• What this task involves:
Leaving out all pictures, transcribe exactly the lines between the line with "Image resolution: width=1280" and the last line of the records below, both included.

• The data:
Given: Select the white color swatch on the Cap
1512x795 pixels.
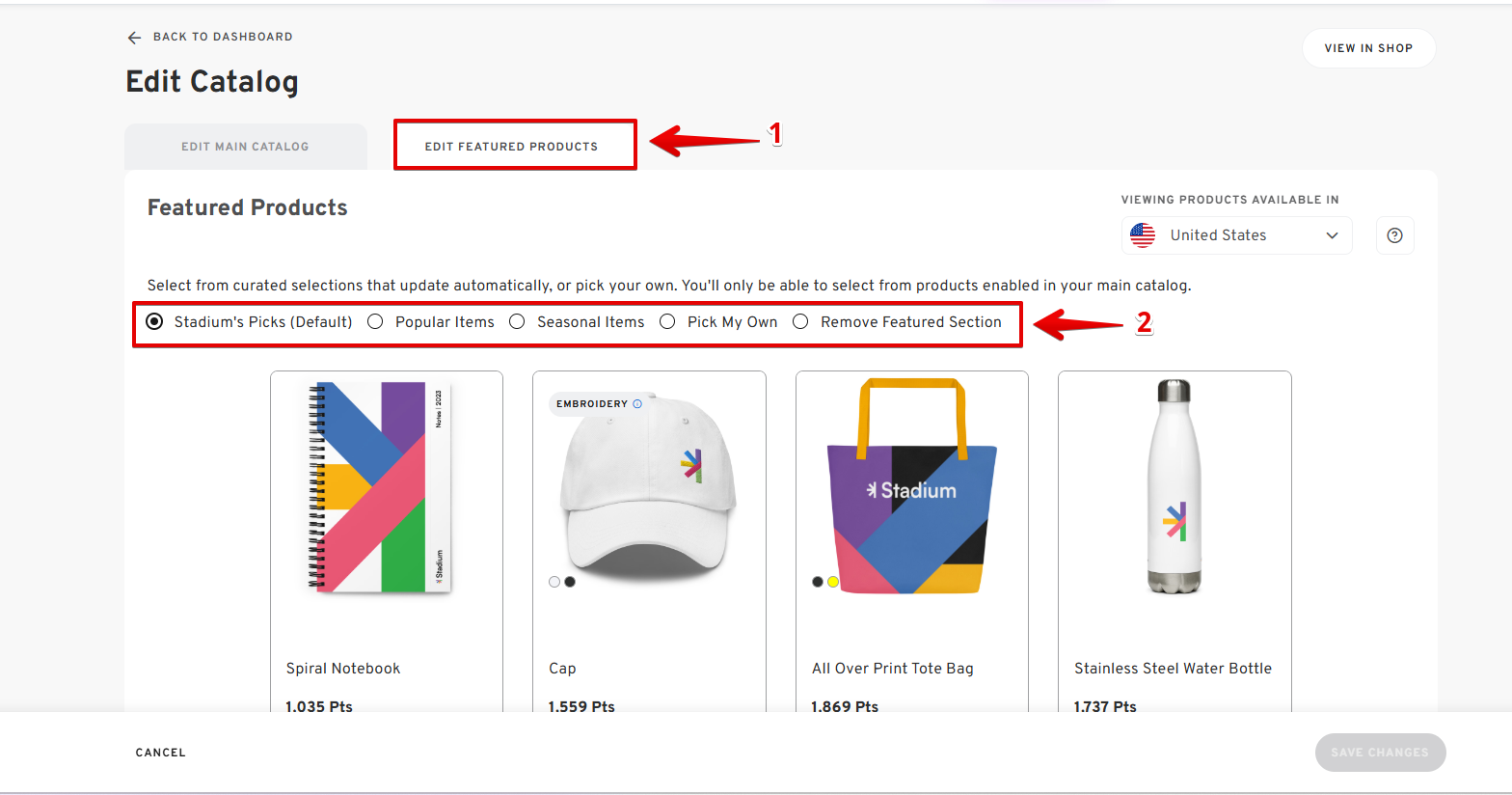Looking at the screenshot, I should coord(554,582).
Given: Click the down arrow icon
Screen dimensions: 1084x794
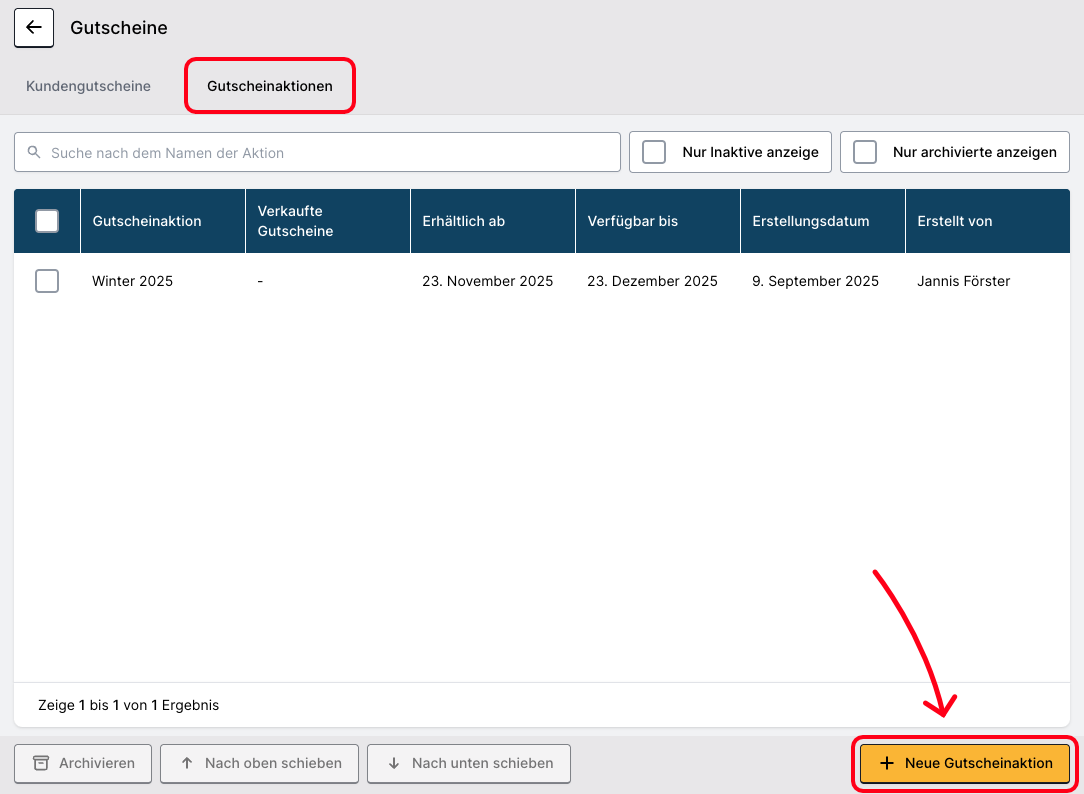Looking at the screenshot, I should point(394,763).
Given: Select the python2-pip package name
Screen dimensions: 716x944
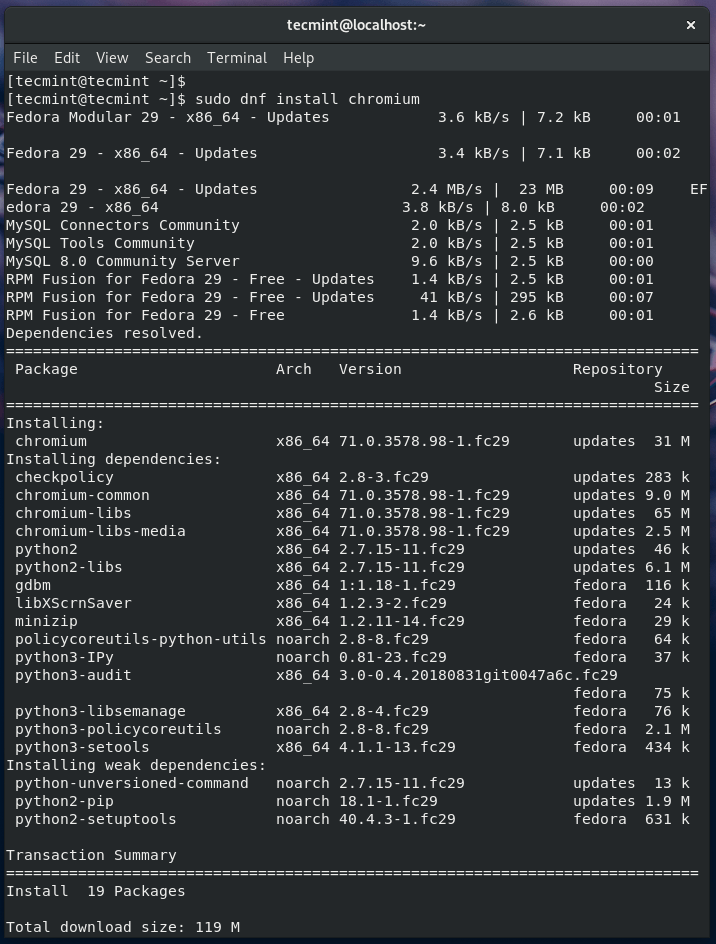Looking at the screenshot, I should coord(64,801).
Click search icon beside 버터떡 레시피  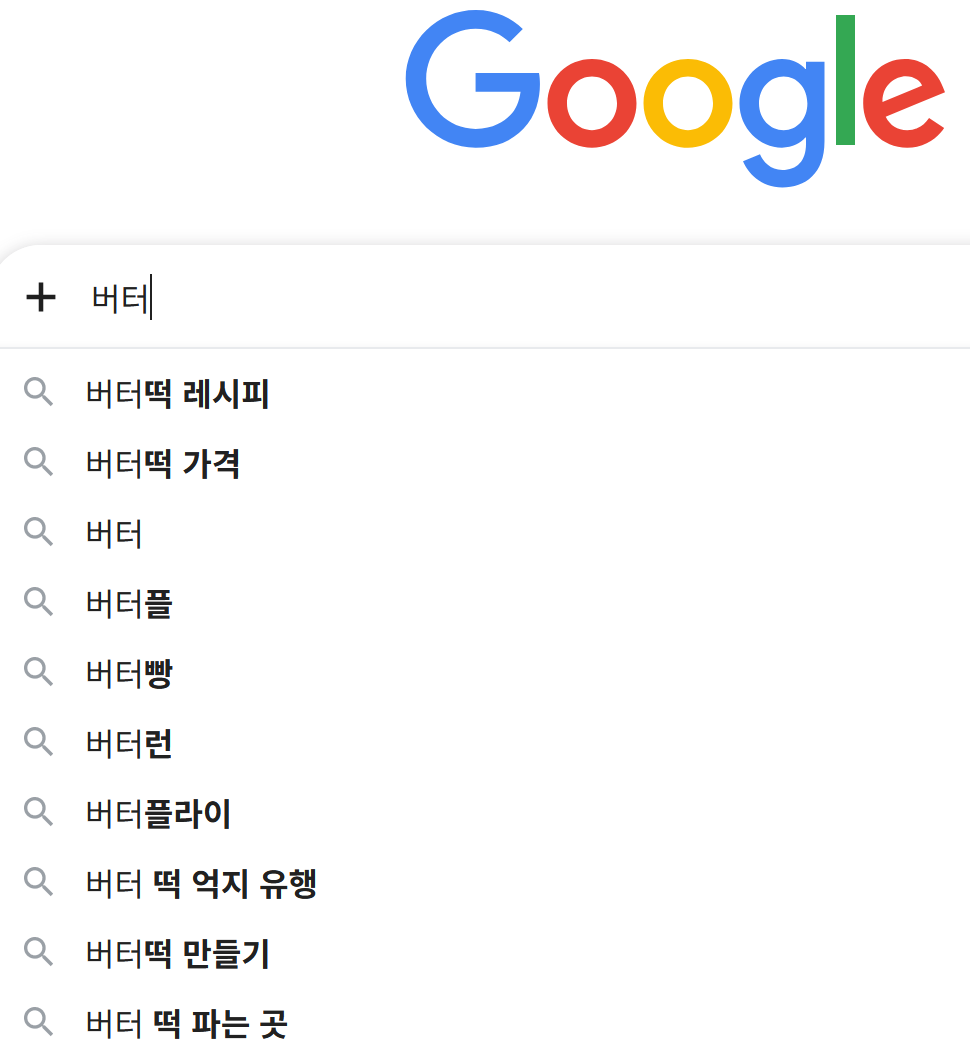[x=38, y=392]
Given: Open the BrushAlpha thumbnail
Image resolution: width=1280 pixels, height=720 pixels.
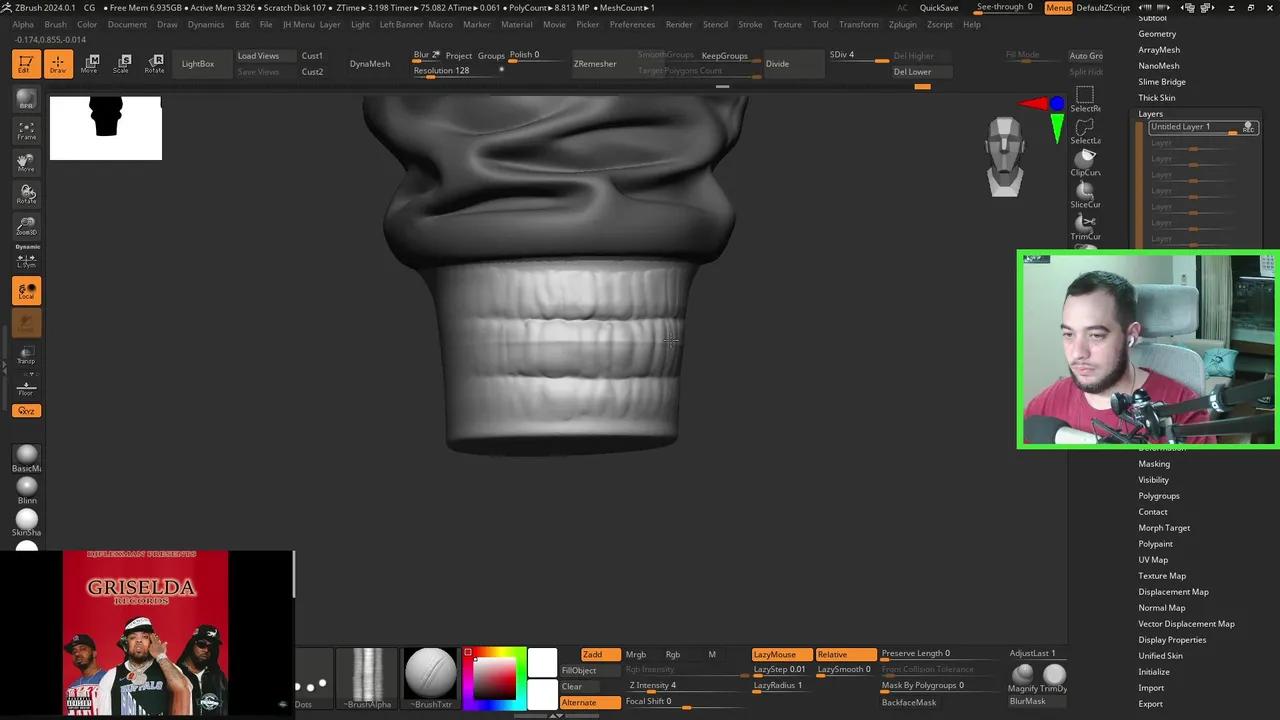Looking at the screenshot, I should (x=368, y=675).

• Exercise response:
Image resolution: width=1280 pixels, height=720 pixels.
Looking at the screenshot, I should (x=368, y=675).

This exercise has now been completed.